** Opening DATA RECORDS block **

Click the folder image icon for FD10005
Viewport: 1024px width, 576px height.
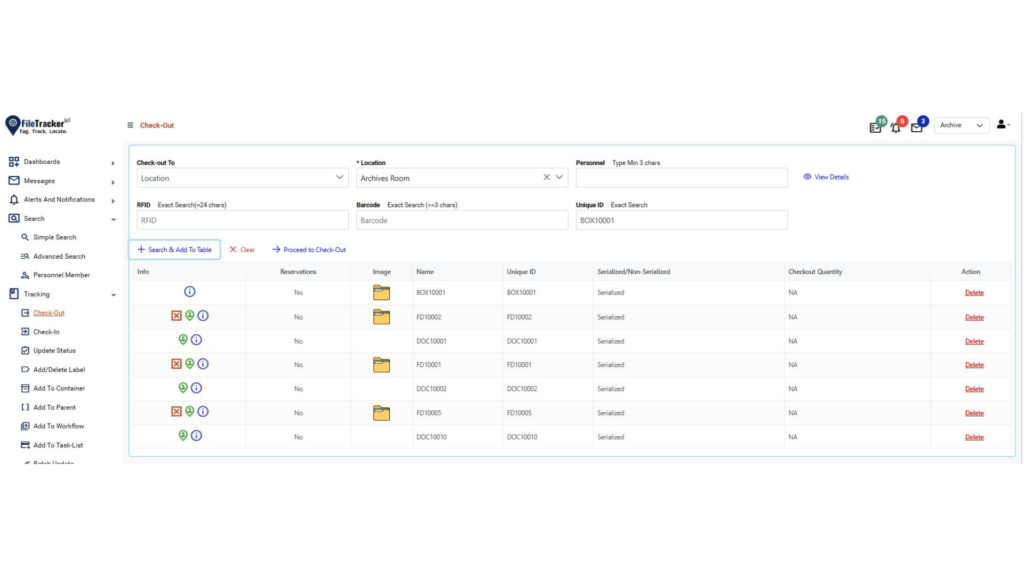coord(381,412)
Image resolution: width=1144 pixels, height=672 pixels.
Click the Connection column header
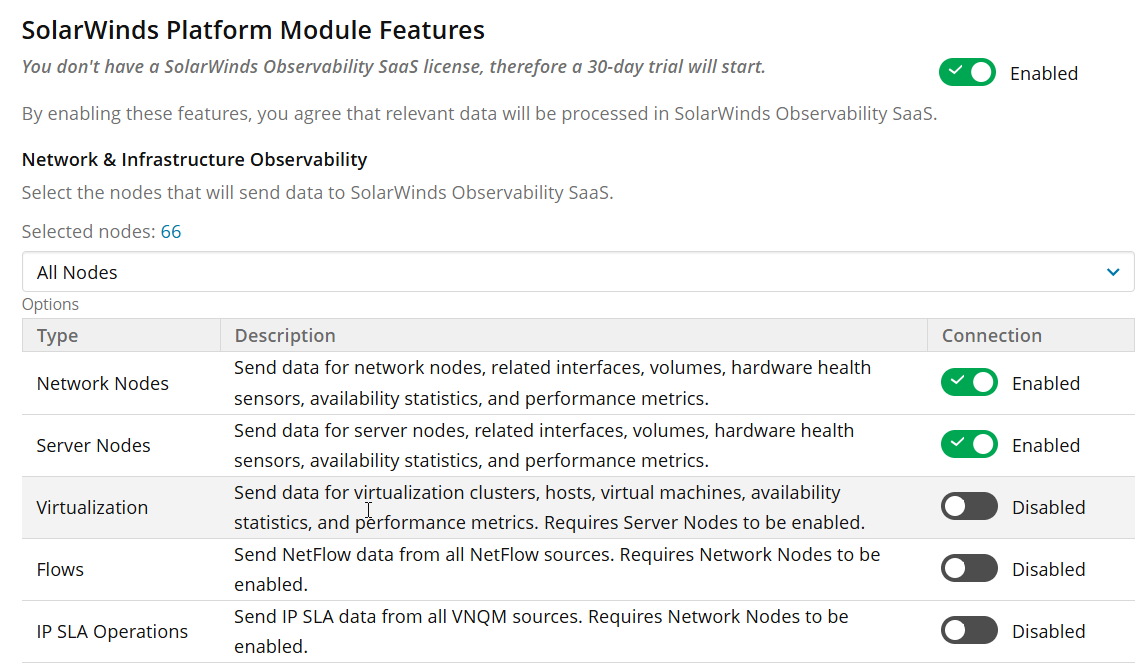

** Closing DATA RECORDS block **
** Opening DATA RECORDS block **

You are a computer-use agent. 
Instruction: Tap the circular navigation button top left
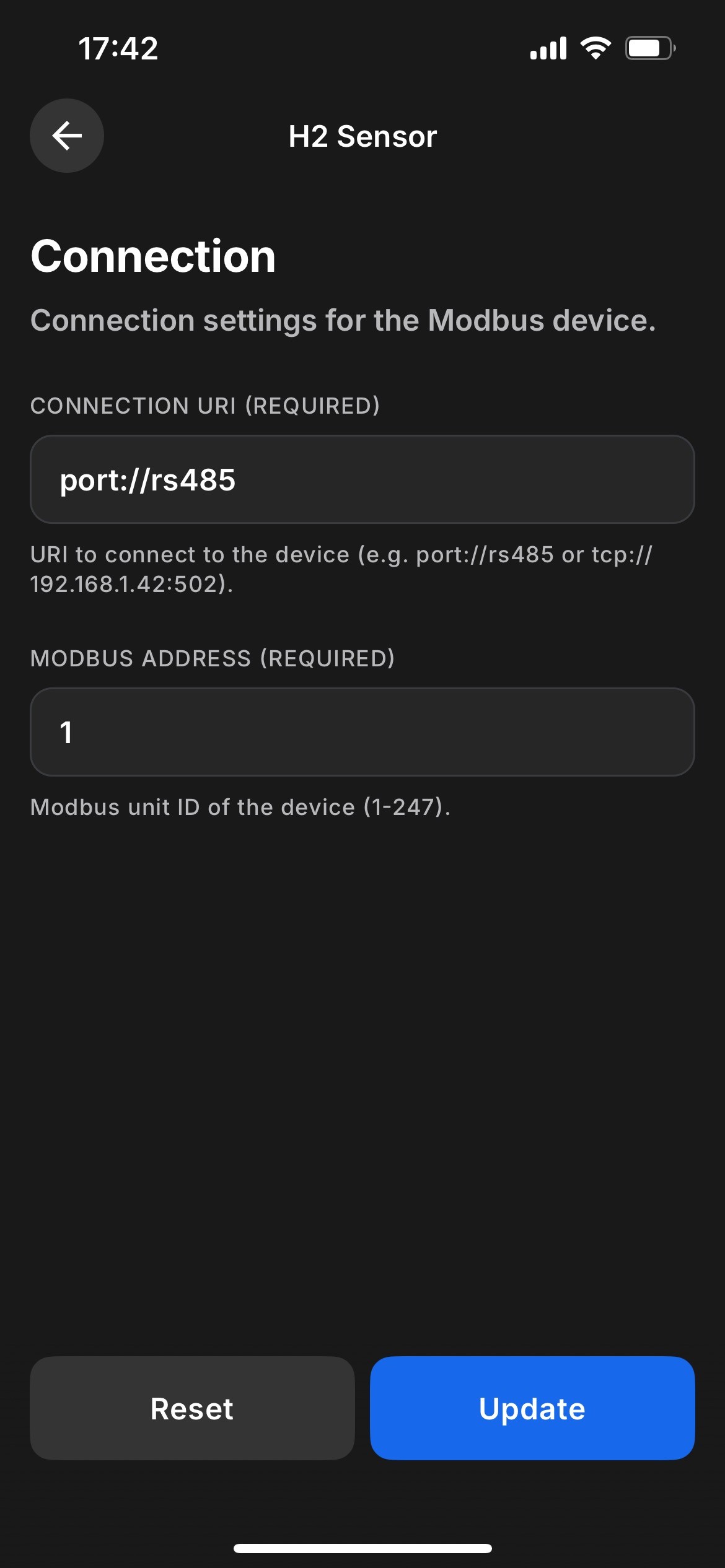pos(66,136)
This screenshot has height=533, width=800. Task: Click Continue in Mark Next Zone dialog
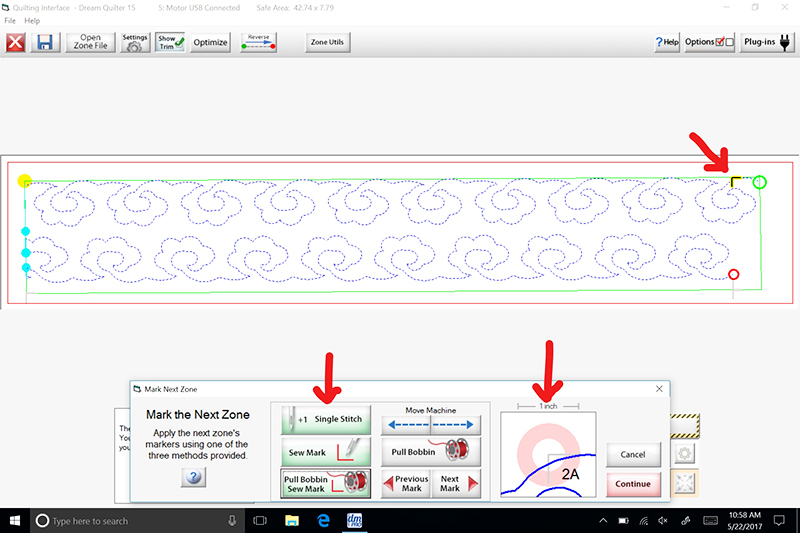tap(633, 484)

** Closing DATA RECORDS block **

▶ PROBLEM STATEMENT:
Give again the stretch of the entries above that begins at the line with "Click the folder image icon for FD10005" and ends at the line with "Click the Connection column header", word for word, with no pictures.

▶ TASK RESPONSE:
Click the folder image icon for FD10005
Viewport: 1024px width, 576px height.
coord(381,412)
Image resolution: width=1144 pixels, height=672 pixels.
Click the Connection column header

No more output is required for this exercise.